Délaissant un Milieu démonétisé, Ploquin furète du côté d’Epstein
19 mai 09:57, par SevUne dé-civilisation suit des étapes. On en est approximativement à l’avant-dernière. J’évalue ça à l’aune de l’anomie générale. Aujourd’hui, la "banalité du mal" se vend très bien, les masses errantes au milieu des décombres veulent s’occuper. Frémir de terreur ou de dégoût devant son écran est plus sécurisé que de se bouger les fesses et rejoindre un authentique mouvement de résistants actifs. Les hommes de 44 ont disparu, aujourd’hui on nous fabrique les nouveaux héros... M’Bappé, Nadal, les (formidables) frères Lebrun, etc. Ajoutez-y les "stars" de la pop beuglante empaillettées ou moulées dans du skaï de SM et vous coagulez des foules compactes dans des "zéniths" et des stades.
La littérature exigente est passé en mode furtif (faut aller sur le site de Juan Asensio pour débusquer du bien-écrit), remplacé par le polar/thriller.
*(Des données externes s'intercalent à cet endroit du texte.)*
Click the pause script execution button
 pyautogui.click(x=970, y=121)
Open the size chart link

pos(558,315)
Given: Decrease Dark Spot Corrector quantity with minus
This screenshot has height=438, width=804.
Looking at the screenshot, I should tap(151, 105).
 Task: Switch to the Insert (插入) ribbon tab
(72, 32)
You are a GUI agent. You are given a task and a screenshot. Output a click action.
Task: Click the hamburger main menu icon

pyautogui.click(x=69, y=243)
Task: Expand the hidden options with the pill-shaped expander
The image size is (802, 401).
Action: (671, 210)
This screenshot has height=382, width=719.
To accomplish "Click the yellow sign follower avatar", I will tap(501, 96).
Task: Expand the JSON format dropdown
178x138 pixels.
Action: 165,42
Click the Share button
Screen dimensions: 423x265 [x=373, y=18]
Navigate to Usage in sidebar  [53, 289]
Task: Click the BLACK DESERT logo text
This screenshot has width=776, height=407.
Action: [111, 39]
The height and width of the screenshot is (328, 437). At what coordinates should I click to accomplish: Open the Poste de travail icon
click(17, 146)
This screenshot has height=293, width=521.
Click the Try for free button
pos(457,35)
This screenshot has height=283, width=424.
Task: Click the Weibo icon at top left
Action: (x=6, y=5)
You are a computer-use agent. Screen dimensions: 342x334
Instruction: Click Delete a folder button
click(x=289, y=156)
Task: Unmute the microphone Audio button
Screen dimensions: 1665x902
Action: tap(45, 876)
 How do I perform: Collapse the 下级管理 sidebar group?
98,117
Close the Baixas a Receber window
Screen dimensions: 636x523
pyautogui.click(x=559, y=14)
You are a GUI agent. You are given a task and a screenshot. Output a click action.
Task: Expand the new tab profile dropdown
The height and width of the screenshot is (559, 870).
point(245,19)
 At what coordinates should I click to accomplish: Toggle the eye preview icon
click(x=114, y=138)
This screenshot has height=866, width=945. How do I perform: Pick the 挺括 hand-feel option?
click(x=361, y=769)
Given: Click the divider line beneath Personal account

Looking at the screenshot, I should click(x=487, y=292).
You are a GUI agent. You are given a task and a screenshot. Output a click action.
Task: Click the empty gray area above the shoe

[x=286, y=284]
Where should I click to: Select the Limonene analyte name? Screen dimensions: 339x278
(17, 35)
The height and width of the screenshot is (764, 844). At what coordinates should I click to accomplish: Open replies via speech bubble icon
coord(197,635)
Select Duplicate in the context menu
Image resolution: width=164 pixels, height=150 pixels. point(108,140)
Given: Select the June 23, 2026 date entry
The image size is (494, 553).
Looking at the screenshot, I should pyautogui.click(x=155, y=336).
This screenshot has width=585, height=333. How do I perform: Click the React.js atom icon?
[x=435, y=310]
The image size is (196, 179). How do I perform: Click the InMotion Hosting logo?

Des tas d’enquêteurs retraités ou pas se piquent d’écrire des histoires vraies de tueurs et de criminels plus ou moins ordinaires ou sadiques. Les foules aiment ça... comme lorsqu’elles s’amassaient autour de la guillotine devant un condamné qui se faisait dessus.
On est en droit de se s’interroger sérieusement sur la nature profonde de l’engeance humaine... autant de fascination pour l’horreur laisse perplexe.
Cela dit, la ringardisation intégrale de la figure du Père, méthodiquement et habilement transformé en menace systématique pour toutes les meufs et tous les enfants n’est pas hasardeux, on le sait.
Les livres sur l’horreur absolue Epsteinienne commence à sortir mais pour le moment on raconte ça sans jamais évoquer le noyau nucléaire. Ça aussi on a tous pigé. Alors les merdias, fidèles à leur servilité orientée, noie le gros poisson repoussant avec des criminels d’antan... ça fait des polars ou des récits d’enquêtes qui rapportent gras. On se rappelle de l’affaire Ranucci et du "best seller" Le pull-over rouge....
C’était aussi l’époque où un autre livre avait fait un sacré tabac en France : "La nuit des généraux". Adapté au cinéma, on découvrait avec stupéfaction que derrière la guerre classique, les esprits tordus, sadiques, malades se lâchaient dans les coulisses des villes en ruines.
Si "Quotidien" invite ce Ploquin, c’est bien pour éviter que les masses de jeunes ne réalisent que la France est la plateforme de l’horreur pédo. Vendre du truand rapporte. Vendre du mossadique tuerait le système politique français.